A discussão sobre a consolidação das leis trabalhistas vai além do PL, como esclarece o próprio Cândido Vaccarezza na justificativa da proposta em anexo ao texto principal. "Como conceber uma Reforma Trabalhista se não temos a dimensão exata do regramento posto? O que realmente está em vigor? Há necessidade de regular que tipo de matéria?", indaga o autor. 

A abertura sublinhada pelo deputado se encaixa à análise de Ricardo Antunes, professor titular de Sociologia do Trabalho da Universidade Estadual de Campinas (Unicamp). Diante da derrota parcial por não ter conseguido implantar uma ampla reforma sindical e trabalhista no primeiro mandato, avalia, o Executivo adotou a estratégia de "mini-medidas" acerca do tema.

"O que estamos vendo de lá para cá é que o governo vem fatiando a reforma trabalhista, aqui e ali, de modo que alguns itens passem e outros, não", explica. As restrições ao direito de greve do funcionalismo público e a recente incorporação das centrais no bolo do rec
ebimento do imposto sindical são elementos que permitem caracterizar essa nova linha de ação, frisa o professor. Segundo ele, o imposto sindical, o FAT (Fundo de Amparo ao Trabalhador) e a presença de ex-dirigentes no aparelho do Estado colocaram as duas centrais "dominantes", a CUT e a Força Sindical, "no colo do governo".
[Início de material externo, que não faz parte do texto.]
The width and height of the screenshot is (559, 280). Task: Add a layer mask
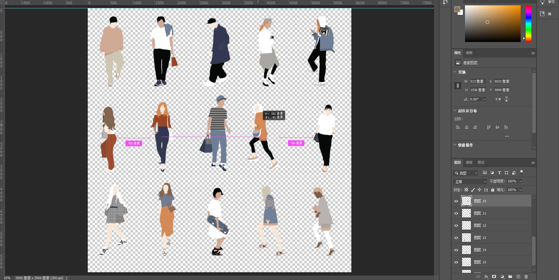[x=494, y=277]
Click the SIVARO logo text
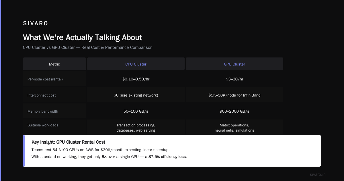This screenshot has height=181, width=344. 36,24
Apesar disso, o sociólogo não acredita numa reforma trabalhista "de monta". "Não há um acordo muito claro entre as cúpulas das centrais e os representantes das várias frações do empresariado. Sem o apoio desses dois blocos que dão sustentação ao governo, a proposta abrangente se encontra em dificuldade", analisa o pesquisador. "Fatiando é mais fácil fazer com que o Parlamento assimile e o movimento sindical engula".

A respeito da CLT, o professor da Unicamp afirma que ela precisa ser vista de um modo "bifronte". "Ela é muito positiva nos direitos do trabalho e muito restritiva no capítulo do controle sindical", afirma. Ele ressalta ainda que, no contexto atual, encaminhar o conjunto da legislação protetora do trabalho no Brasil para o Congresso representa um "risco inimaginável".

"O Parlamento se encontra num descrédito raramente visto. E esse descrédito permite a prática de todo tipo de acordo, negociação e arranjo. Entre as quais uma possibilidade seria reduzir os direitos do trabalho num patamar inferior", prevê o sociólogo. Para ele, essas possíveis alterações no projeto poderiam provocar um "frankenstein muito pior do que a sua intenção original".